The point, then, is that a constitutive view of organizations as communication enables us to question and investigate key organizational realities, not just accept them as given. We can question the existence of the organization—its structure, its forms of power, its guiding assumptions, its norms of operations—and so on. If these organizational features are not “natural,” but rather came into existence through specific communication processes, then we can examine the implications of those communication processes and explore ways of communicating that lead to more favorable organizational outcomes for more people.

We can examine, for example, how certain patterns of interaction give rise to norms of conflict resolution, or how the taken‐for‐granted values of a particular industry or sector shape the practice of leadership, or how interpersonal dynamics affect the success of an organizational change initiative. We can look at how certain views of masculinity or femininity are connected to communication practices, or how our very identities are often created and sustained through organizational communication. We can uncover hidden forms of power and control that are embedded within communication processes. We can explore ways to make organizations more equitable and representative by surfacing alternative voices. We can figure out how to make organizations more productive, adaptive, and responsive through organizational communication that encourages innovation and collaboration. Whatever the case, a constitutive view of organizations as communication provides a much stronger explanatory framework to understand the complexities of organizing and communicating.

What I’m advocating, therefore, is a communicative approach to our understanding of organizations. Organizational communication is all about taking a communication perspective to the study of organizations—exploring organizations through the lens of communication. Communication is not the thing to be explained; communication actually provides an explanatory framework from which to understand the complexities of organizational life.

Of course our natural tendency is to relapse back to the conventional view, the container metaphor‐‐communication within organizations—because it seems simple and intuitive from a limited perspective. But I’m trying to push us towards a deeper understanding, a perspective that better accounts for the complexities of organizing and human interaction.

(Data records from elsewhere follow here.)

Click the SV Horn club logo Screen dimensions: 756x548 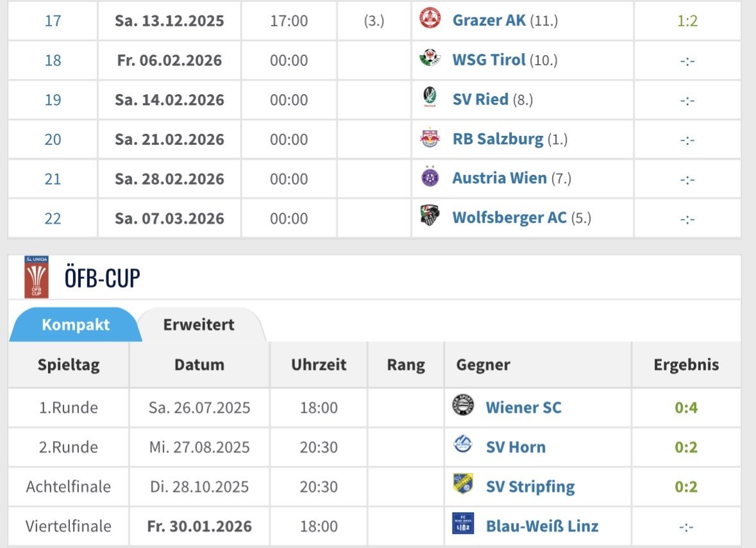(x=463, y=446)
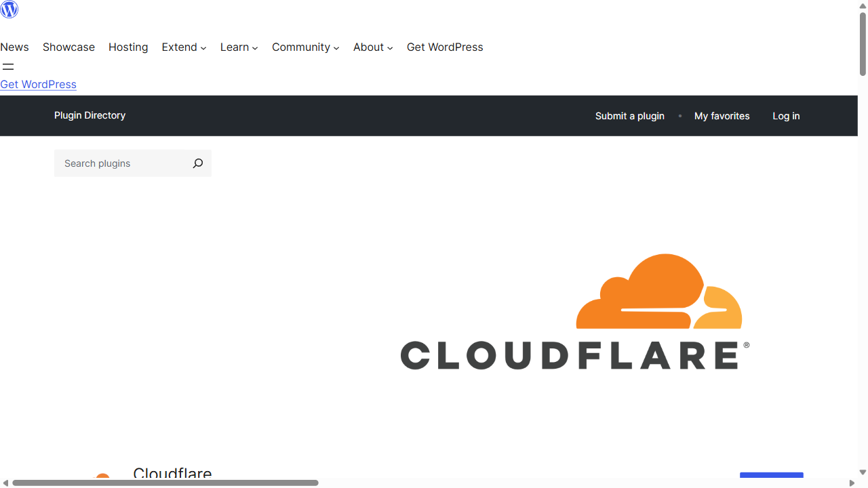Click the Plugin Directory header link
The width and height of the screenshot is (868, 488).
90,115
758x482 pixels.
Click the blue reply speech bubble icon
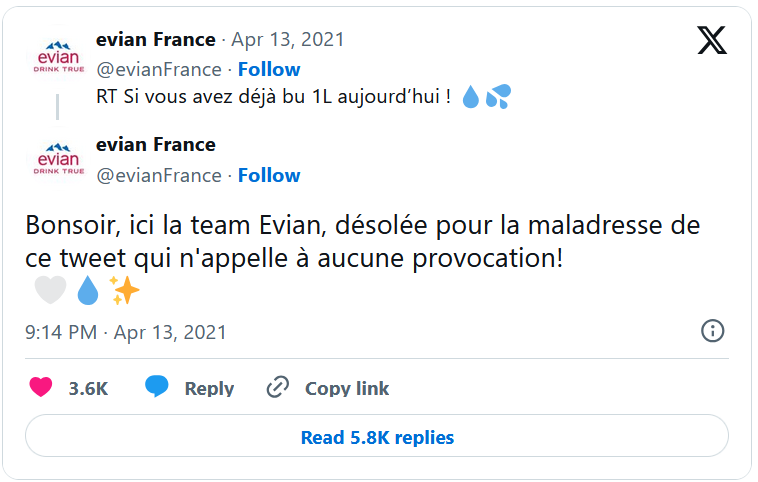(157, 386)
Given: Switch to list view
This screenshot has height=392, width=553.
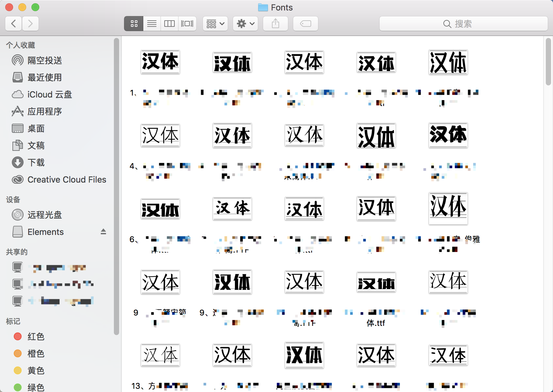Looking at the screenshot, I should 152,23.
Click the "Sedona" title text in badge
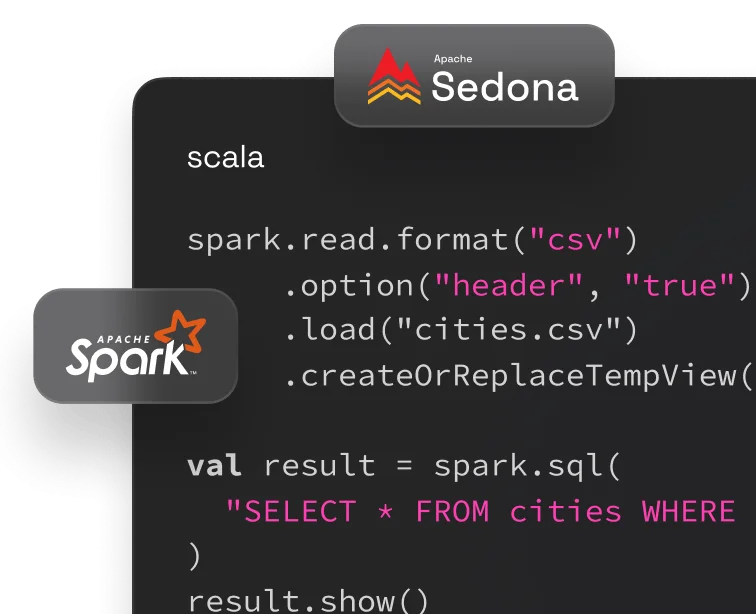Viewport: 756px width, 614px height. click(504, 87)
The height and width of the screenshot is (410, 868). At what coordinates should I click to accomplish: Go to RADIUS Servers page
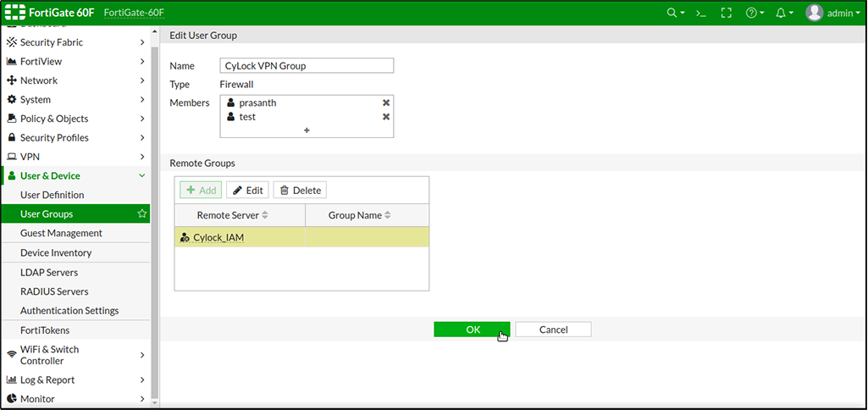(54, 291)
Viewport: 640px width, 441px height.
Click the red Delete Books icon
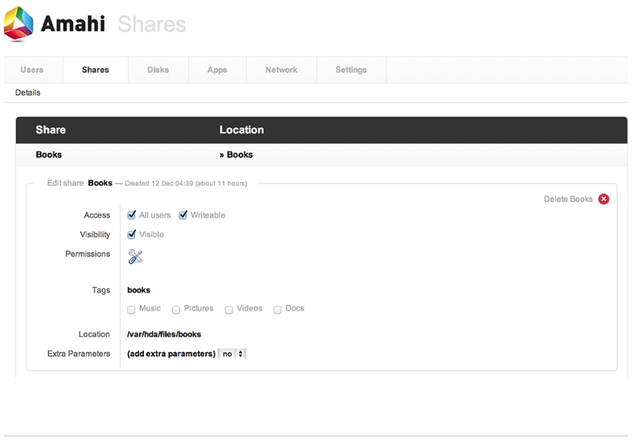(x=604, y=199)
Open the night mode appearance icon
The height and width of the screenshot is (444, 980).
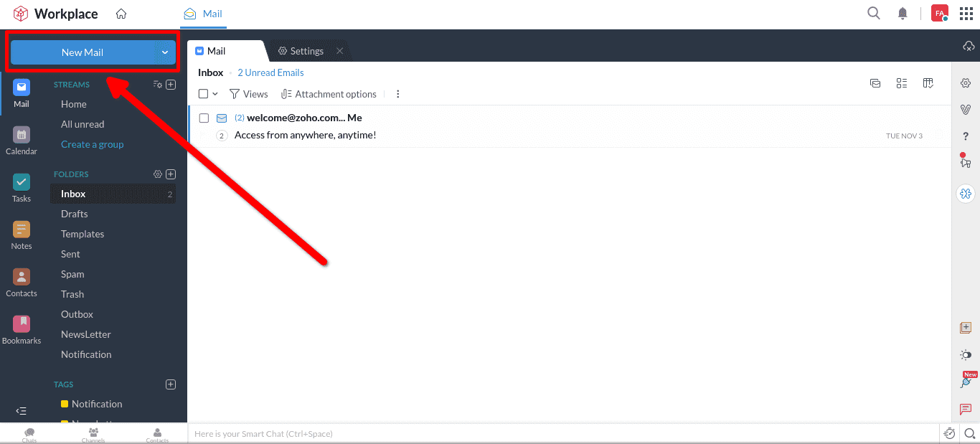(x=965, y=354)
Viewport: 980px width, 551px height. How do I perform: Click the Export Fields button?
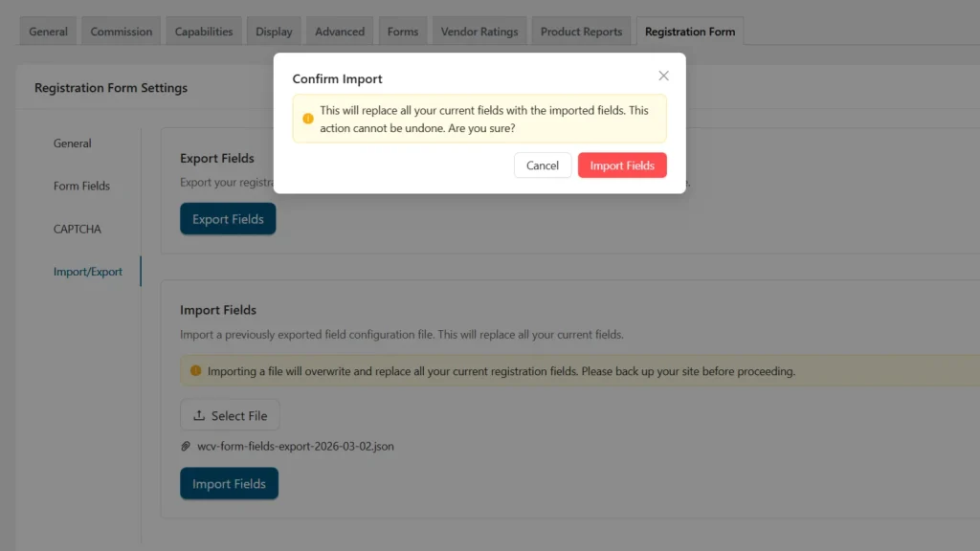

So what is organizational communication? And what are we doing when we study organizational communication? Communication is “organizational” not just because it happens within organizations, but rather because it coordinates the activities and interpretations of multiple people into an organized, recognizable form and sustains or alters this form for subsequent collective action. To study organizational communication, therefore, is to study the fundamental social processes that create and sustain the dominant structures of our society.